Несмотря на то, что книгоиздание стало делом частным, оно, как и раньше, отражает государственную идеологию, теперь, правда, уже другого государства, а именно: антикоммунизм. В художественном отношении наибольший интерес для издателей представляют писатели-модернисты. Тот факт, что книги Амаду и сейчас выпускаются то одним, то другим издательством, казалось бы, противоречит выше сказанному. Но здесь главную роль играют соображения экономической выгоды: Амаду покупают, следовательно, будут издавать. Во-вторых, для публикации выбираются наименее идеологизированные произведения этого писателя. И в-третьих, книги Амаду подают "под модернистским соусом". Так, издательство "Феникс", выпустившее в 2000 году "Капитанов песка" в моем переводе, в аннотации сообщает, что главный мотив книги - детское одиночество. Это, безусловно, придает произведению модернистское звучание, но полностью искажает его смысл и, самое главное, не соответствует действительности. Беспризорные мальчишки, герои Амаду, - не изгои, они часть бразильского народа, с которым их связывают неразрывные узы.
Особенностью третьего периода также является то, что появилось несколько новых переводов Жоржи Амаду, давно известных российскому читателю: "Тереза Батиста" в переводе Л. Бреверн и "Исчезновение святой" в переводе А. Богдановского. Ранее оба произведения были опубликованы в переводе Ю. Калугина.
Что касается новых имен, то их всего четыре: Нелсон Родригес, Паулу Коэльо, Моасир Скляр и Клариси Лиспектор. Нелсон Родригес представлен всего лишь фрагментом пьесы "Семеро котят" во втором номере "Латинской Америки" за 1998 год. Причины, по которым именно этот автор был представлен в журнале, посвященном Бразилии, объясняются во вступительной статье Е. Васиной "Драматург, новатор, психолог" (422). "Ярый антикоммунизм Родригеса сделал его одиозной для большинства левой интеллигенции фигурой и одновременно явился причиной того, что в Советском Союзе о нем не публиковали ни строчки" (422, С.103). Нельсон Родригес не только антикоммунист и реакционер, открыто поддерживавший военную хунту, он еще и модернист.

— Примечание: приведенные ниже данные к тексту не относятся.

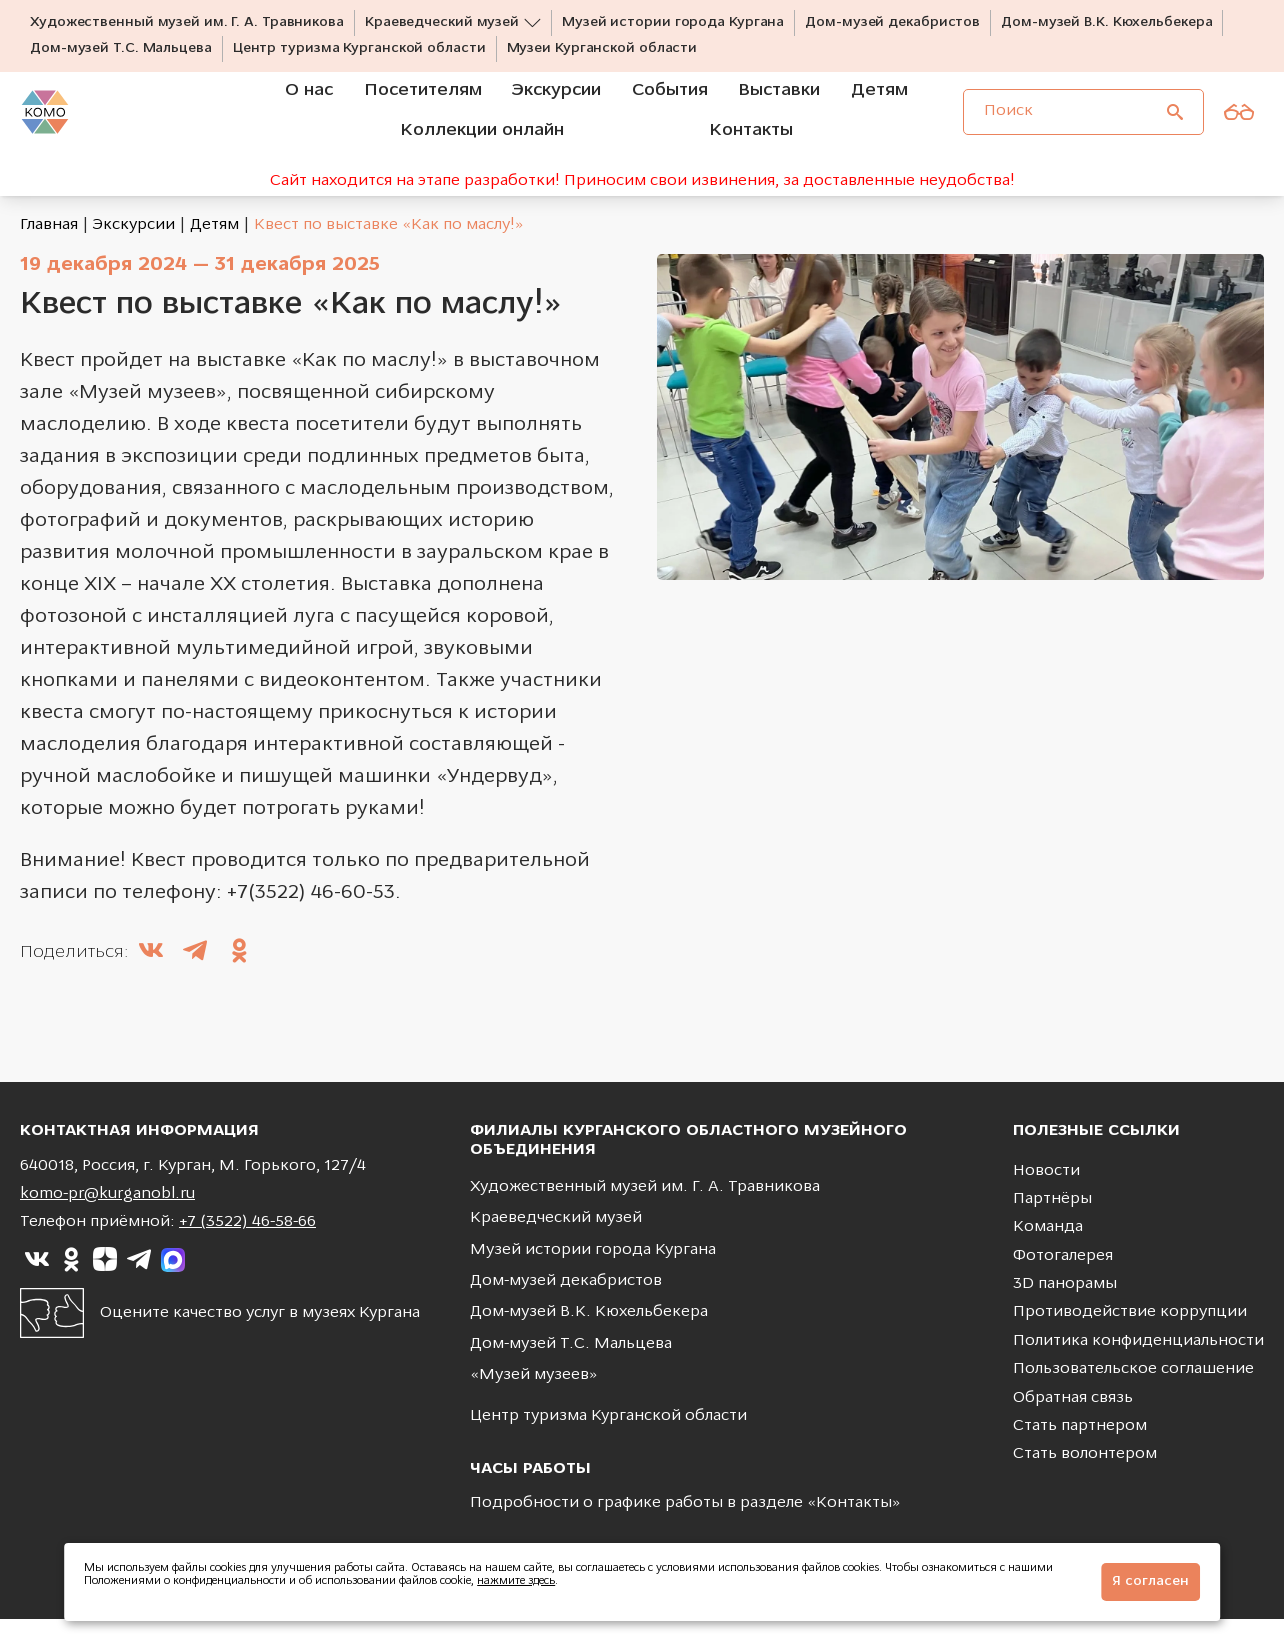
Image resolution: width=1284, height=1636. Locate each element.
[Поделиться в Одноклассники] (239, 970)
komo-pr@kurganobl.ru (107, 1211)
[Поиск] (1175, 128)
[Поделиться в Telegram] (195, 970)
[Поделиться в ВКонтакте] (151, 970)
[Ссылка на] (37, 1277)
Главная (49, 242)
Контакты (854, 1521)
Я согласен (1150, 1581)
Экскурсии (134, 242)
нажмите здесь (516, 1581)
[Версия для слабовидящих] (1239, 128)
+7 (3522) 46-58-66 (247, 1240)
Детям (214, 242)
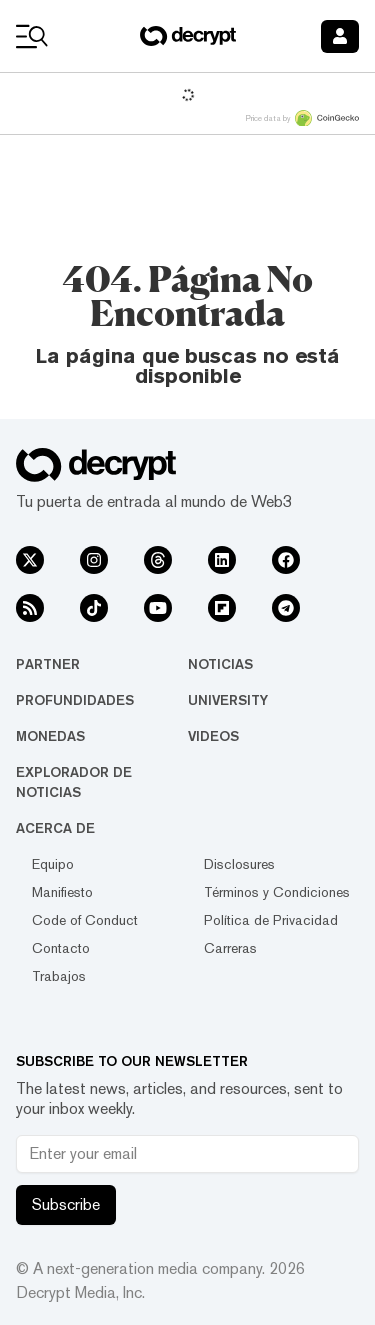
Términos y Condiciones (277, 892)
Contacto (61, 948)
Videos (213, 736)
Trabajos (59, 976)
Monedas (50, 736)
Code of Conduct (85, 920)
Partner (48, 664)
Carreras (230, 948)
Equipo (53, 864)
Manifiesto (62, 892)
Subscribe (66, 1204)
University (228, 700)
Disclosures (239, 864)
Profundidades (75, 700)
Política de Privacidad (271, 920)
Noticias (220, 664)
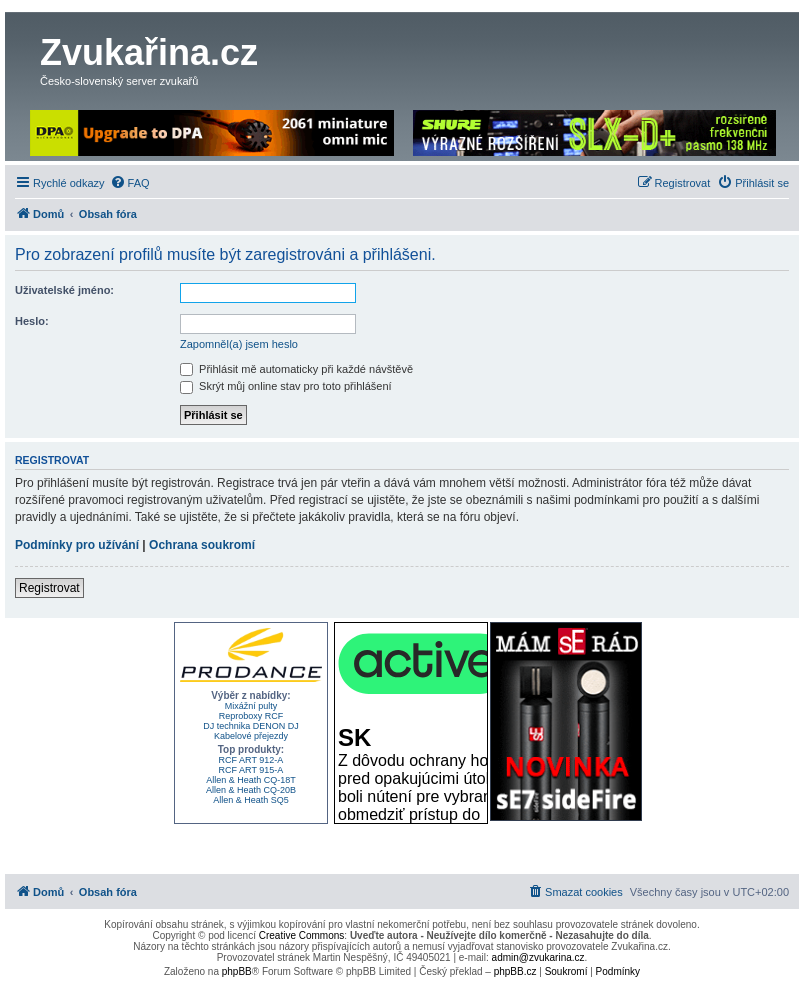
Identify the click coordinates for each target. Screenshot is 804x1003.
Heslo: (32, 321)
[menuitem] (130, 183)
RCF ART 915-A (251, 770)
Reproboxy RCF (251, 716)
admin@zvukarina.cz (538, 957)
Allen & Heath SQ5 (251, 800)
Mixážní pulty (251, 706)
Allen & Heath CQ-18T (251, 780)
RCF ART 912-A (251, 760)
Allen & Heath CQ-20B (251, 790)
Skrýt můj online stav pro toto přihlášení (286, 386)
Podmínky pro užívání (77, 545)
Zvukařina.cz (149, 52)
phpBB (237, 971)
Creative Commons (302, 935)
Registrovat (49, 588)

"Родригес, находясь под явным влиянием юнговских идей о "коллективном бессознательном", обращается к постижению архетипических моделей поведения человека. Герои этих произведений - жертвы собственных страстей. Движимые подсознательными инстинктами, они оказываются не в состоянии побороть те низменные силы, в плену которых находятся их души. Родригес сам характеризовал многие свои драмы как "внушающие отвращение, чумные, зловонные, способные сами по себе вызвать тиф или малярию в зрительном зале" (там же, С.105).

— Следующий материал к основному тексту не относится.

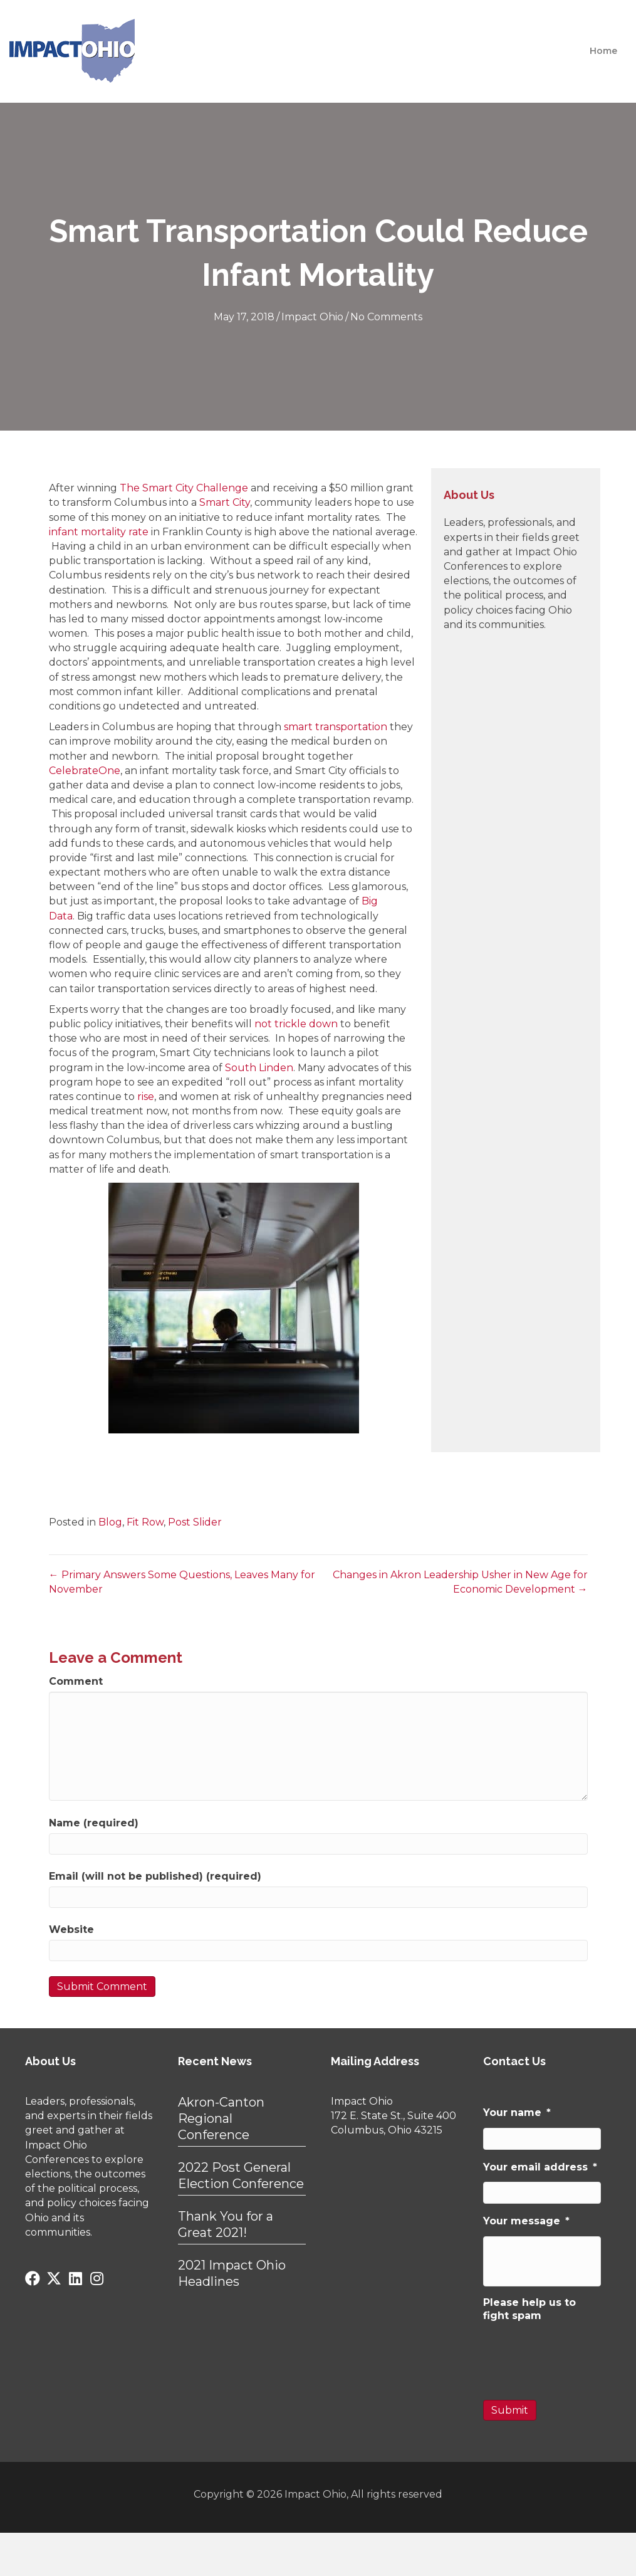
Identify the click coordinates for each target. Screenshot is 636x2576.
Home (603, 50)
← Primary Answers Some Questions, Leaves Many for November (182, 1582)
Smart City (224, 502)
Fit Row (145, 1522)
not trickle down (296, 1024)
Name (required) (93, 1823)
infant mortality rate (99, 532)
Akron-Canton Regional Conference (221, 2118)
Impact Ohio (312, 317)
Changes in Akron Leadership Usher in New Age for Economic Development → (460, 1582)
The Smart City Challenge (185, 488)
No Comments (386, 317)
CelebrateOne (84, 771)
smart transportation (335, 727)
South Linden (259, 1068)
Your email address (540, 2167)
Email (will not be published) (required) (155, 1876)
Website (71, 1929)
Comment (76, 1681)
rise (145, 1096)
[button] (32, 2278)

Все это преподносится как "художественное открытие" журналом, который совсем недавно клеймил буржуазную культуру за ее "злобный антикоммунизм", отказывая ей в праве на существование.
На этом знакомство с творчеством Нелсона Родригеса закончилось. Другие произведения этого автора на русский язык не переводились - слишком чужд традициям русской культуры автор, для которого "люди - жалкие насекомые, которые тщетно ищут выхода, тщетно пытаются вырваться на свободу" (422, С.106).
Клариси Лиспектор, очень популярная во всем мире писательница, представлена в 2000 году сразу двумя романами: одним из ранних произведений "Осажденный город" (390) и последним, изданным в Бразилии посмертно, - "Часом звезды" (391).
Из послесловия к "Осажденному городу" переводчицы И. Тыняновой становится понятно, почему книга, увидевшая свет на родине автора в 1948 году, могла появиться в России только сейчас, ведь написана она в "модернистском стиле, с самыми невероятными эстетическими изысками современности" (392, С.274), а "корни эстетики автора" можно найти "во многих философских школах и эстетических течениях - фрейдизме, экзистенциализме, дадаизме, символизме, сюрреализме" (там же, С.272). Переводчица подчеркивает индивидуальность автора, утверждая, что творческую манеру Лиспектор "трудно сравнить с творческой манерой других писателей - бразильских или иных стран света" (там же, С.284), но при этом понимает, что роман, чья образность "решена такими необычными модернистскими средствами" (там же, С.283-284), вряд ли будет воспринят читателем, воспитанным в традиционной русской культуре. Поэтому И. Тынянова пытается "привязать" новое для русского читателя имя к именам уже известным, прежде всего, конечно, к имени Ж. Амаду. В послесловии это имя упоминается трижды. Во-первых, в связи с тем, что процесс рождения города традиционно изображается как в европейской, так и в латиноамериканской литературе, начиная с Диккенса и кончая Ж. Амаду. Во-вторых, с Амаду ее роднит "утонченность художественного и простота, свойственная народному мышлению" (там же, С.284). И, наконец, "можно сказать, что в ней есть и описательная сила Ж. Амаду" (там же). Подобная "привязка" выглядит чрезвычайно искусственной, когда речь идет о таких разных авторах, как Амаду, писателе во всех смыслах народном, и Лиспектор, основная тема которой "неконтактность, некоммуникабельность, несочетаемость" (392, С.275).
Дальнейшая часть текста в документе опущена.